## WORK REQUEST
Would you retype the lines from the one that holds "Click the faint icon at top-right corner" to the final line of the entries below, both ends included and exactly as written, but without pictures?

## DATA SHOWN

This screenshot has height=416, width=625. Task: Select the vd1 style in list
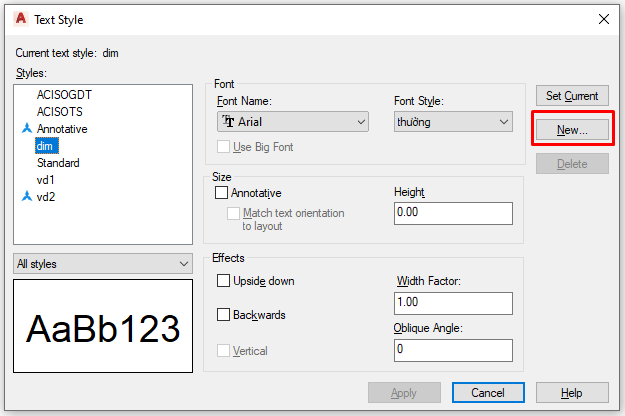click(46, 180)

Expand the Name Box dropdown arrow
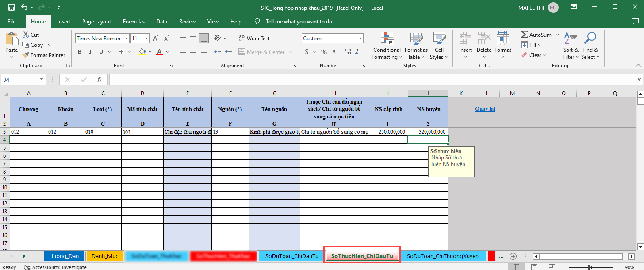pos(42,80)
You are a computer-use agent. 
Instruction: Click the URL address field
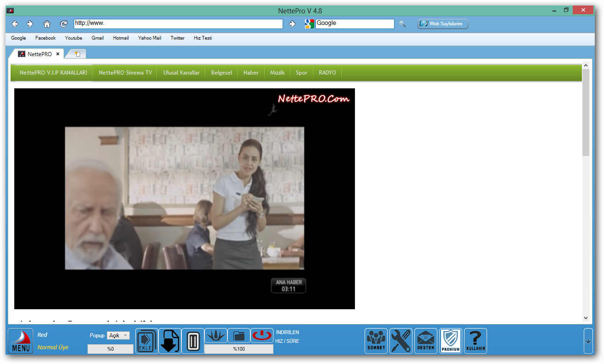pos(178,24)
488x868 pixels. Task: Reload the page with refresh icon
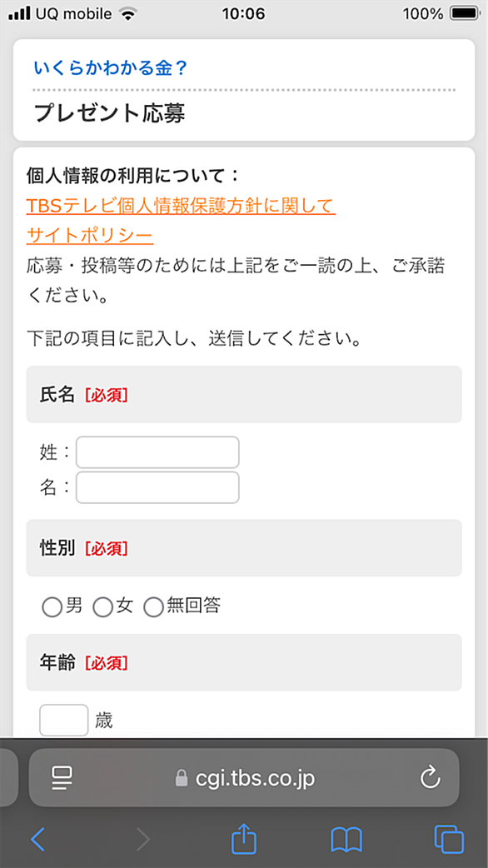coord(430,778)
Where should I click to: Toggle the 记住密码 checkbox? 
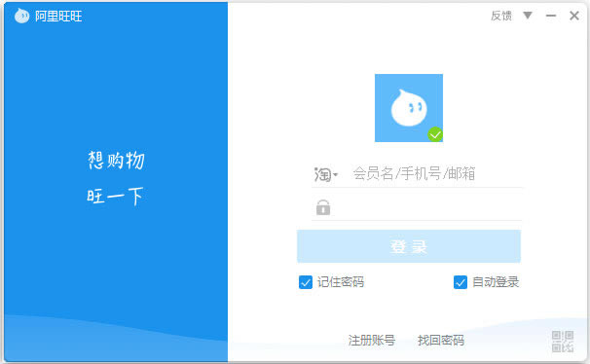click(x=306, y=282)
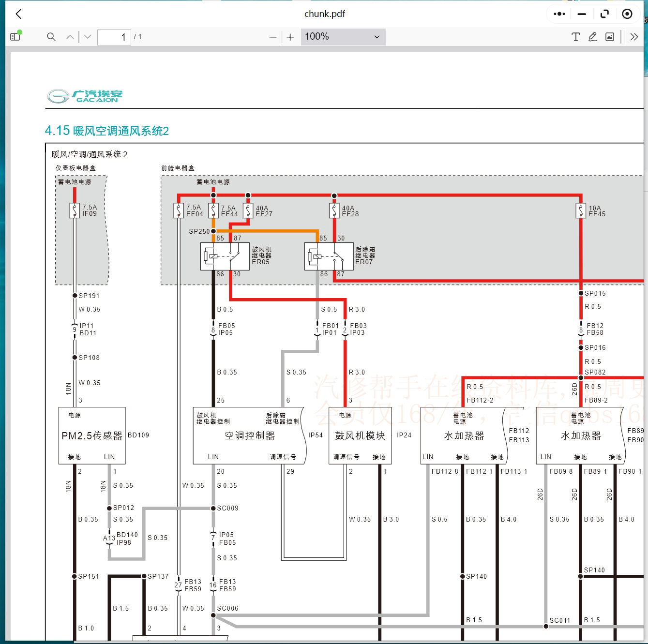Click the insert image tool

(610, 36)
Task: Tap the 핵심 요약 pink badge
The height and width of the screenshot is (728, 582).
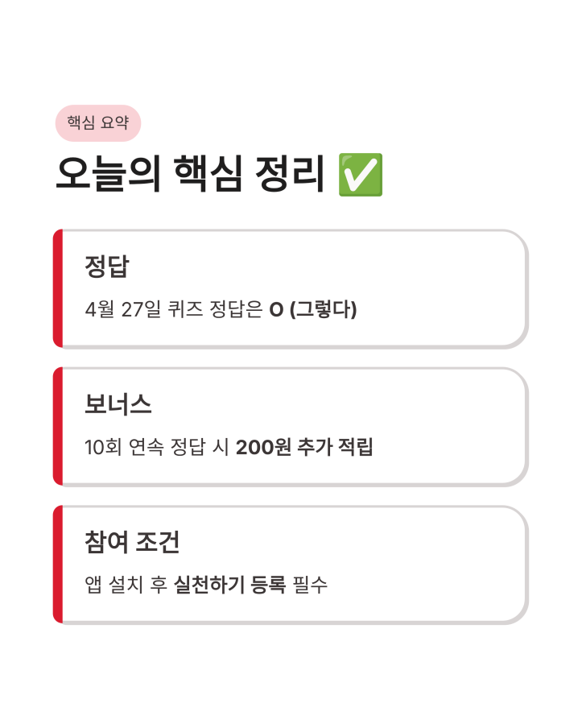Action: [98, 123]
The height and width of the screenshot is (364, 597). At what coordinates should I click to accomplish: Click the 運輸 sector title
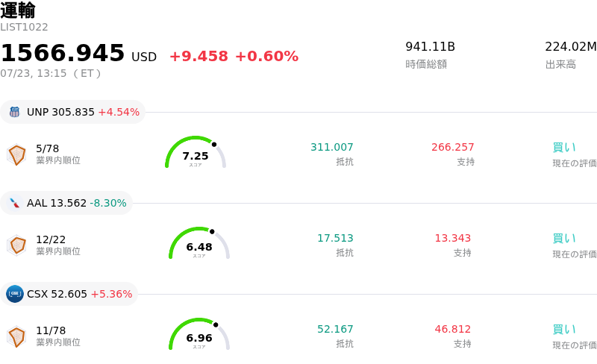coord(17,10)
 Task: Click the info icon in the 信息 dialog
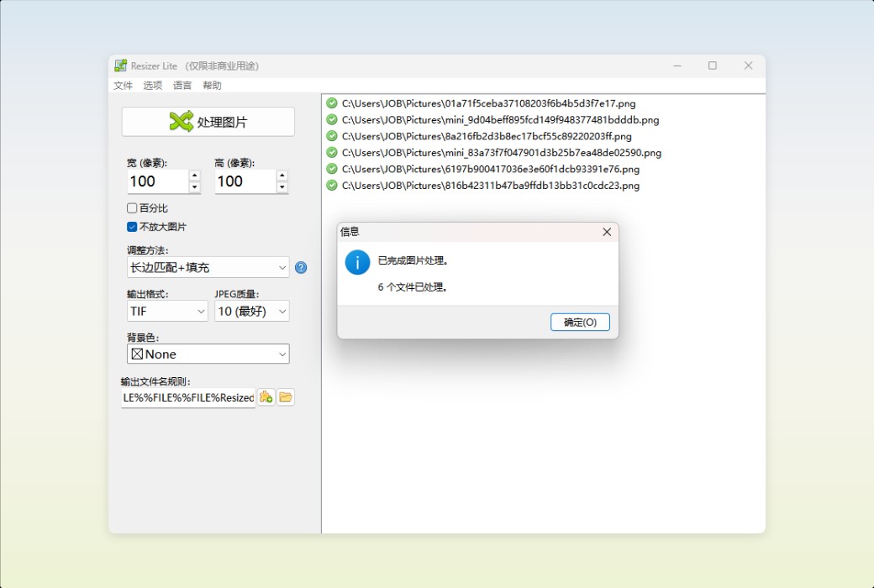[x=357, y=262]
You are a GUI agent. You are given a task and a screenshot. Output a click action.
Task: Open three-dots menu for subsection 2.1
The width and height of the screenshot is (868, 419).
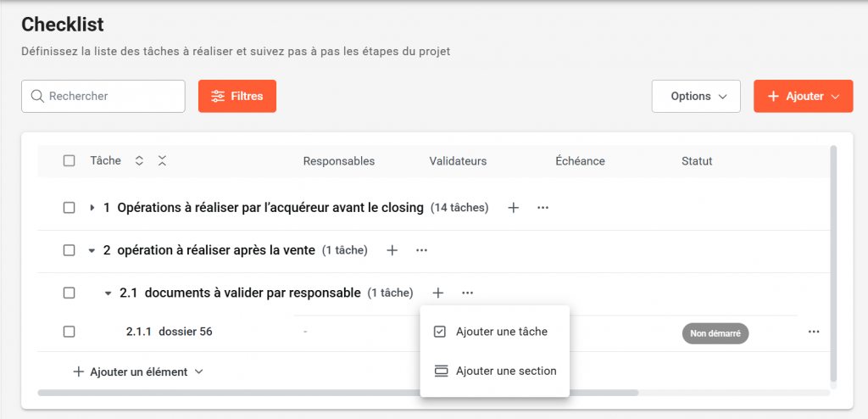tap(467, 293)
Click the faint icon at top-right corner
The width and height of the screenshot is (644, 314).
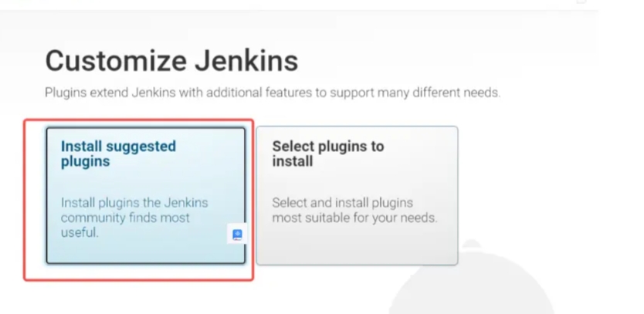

## SOLUTION FOR THIS TASK
Click the faint icon at top-right corner
The width and height of the screenshot is (644, 314).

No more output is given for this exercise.